By William Peacock, Esq. on December 16, 2014 | Last updated on March 21, 2019

You know what the worst time of my life was? Waiting for bar results. Waiting for bar results while unemployed, knowing that if I failed, it would all but guarantee ongoing unemployment until another testing cycle (February exam, plus a few months of waiting for results) had passed.

So yes, waiting for bar results is stressful. And now, if that obvious assertion isn't obvious enough, there is a study to back it up.

First, Last Days of Waiting Are the Worst: Study

The study, which surveyed 50 California Bar Exam takers at various points in the waiting cycle, found that stress peaked in the first days post-exam and in the final days before results were released, reports the National Law Journal.

Why? After you walk out of the exam and sober up, you have two options: You go to work if you are lucky enough to have a job (starting a new full-time job is stressful), or you are unemployed and out of excuses to push off the job hunt. Either way, your life, which has been study-study-study for three years of school and three months of bar review, is in for a big change, which means stress. As for those last days: duh -- you're worried about the results.

Attitude Matters

Who felt the least stress, according to the study? "Dispositional optimists," which is psychology-speak for exactly what you think it is -- happy people. Defensive pessimists, despite their bravado, were more stressed.

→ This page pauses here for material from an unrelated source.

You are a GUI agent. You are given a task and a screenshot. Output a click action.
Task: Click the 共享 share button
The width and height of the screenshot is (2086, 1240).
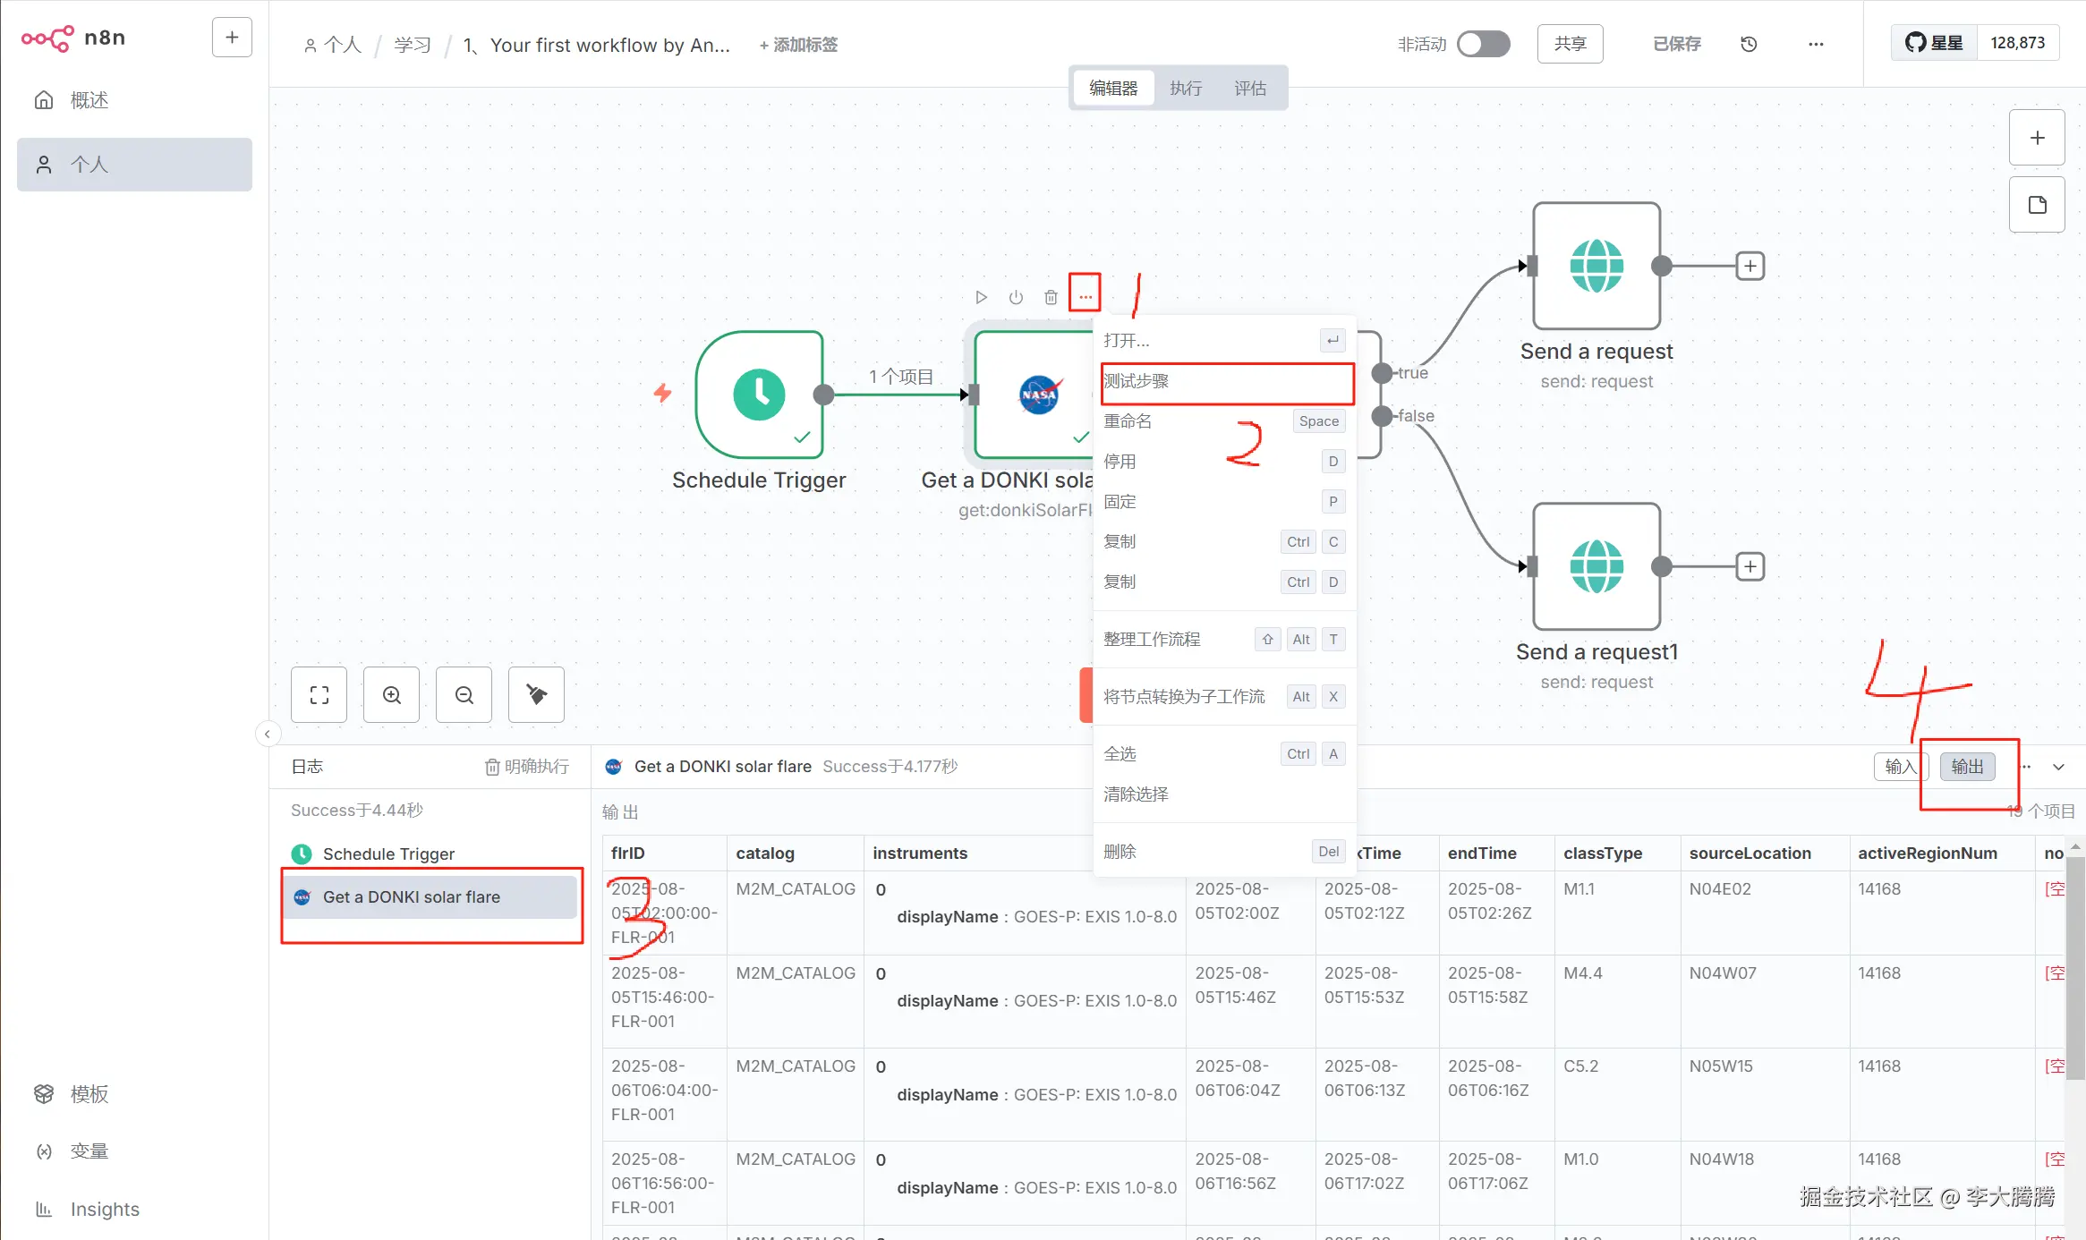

At least in this one instance, my stepfather's advice to "expect the worst, you'll never be disappointed," is harmful to your mental well-being, with a caveat: Pessimists who were proven correct when results were released coped with failing better than optimists whose souls were crushed by bar failure. (Picture a kitten being hit by a bus -- that's how optimists feel upon failure.)

Stress Relief Exercises Are Useless

A second study, which hasn't yet been published, examined the effectiveness of different coping strategies. It turns out that none of them were particularly effective in reducing results-waiters' anxiety, reports NLJ.

"If anything, people who say they are using lots of coping strategies are more anxious and are thinking about the exam even more," University of California, Riverside psychology professor Kate Sweeny, one of the co-authors of the study, said.